## AIM OF THE TASK
Make an exact copy of every entry, leaving the pictures out.

## ENTRIES SHOWN

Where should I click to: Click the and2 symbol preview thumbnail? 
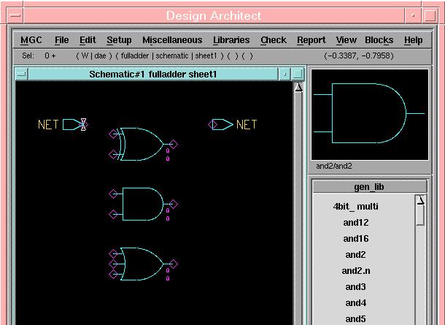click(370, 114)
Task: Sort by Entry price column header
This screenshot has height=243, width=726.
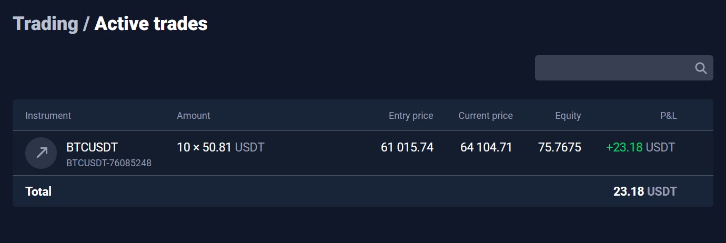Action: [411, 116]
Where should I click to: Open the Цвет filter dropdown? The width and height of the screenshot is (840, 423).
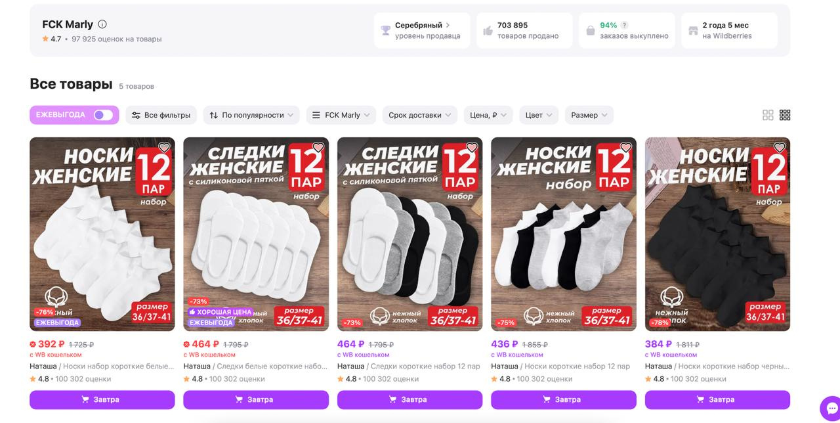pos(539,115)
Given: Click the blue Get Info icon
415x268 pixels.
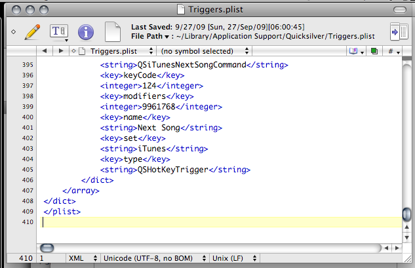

## EXERCISE ANSWER
Where should I click to: Click the and2 symbol preview thumbnail? 
click(370, 114)
Task: Sort by Entry price column header
This screenshot has height=243, width=726.
Action: [411, 116]
Where should I click to: Open the Цвет filter dropdown? The width and height of the screenshot is (840, 423).
pos(539,115)
Given: Click the blue Get Info icon
415x268 pixels.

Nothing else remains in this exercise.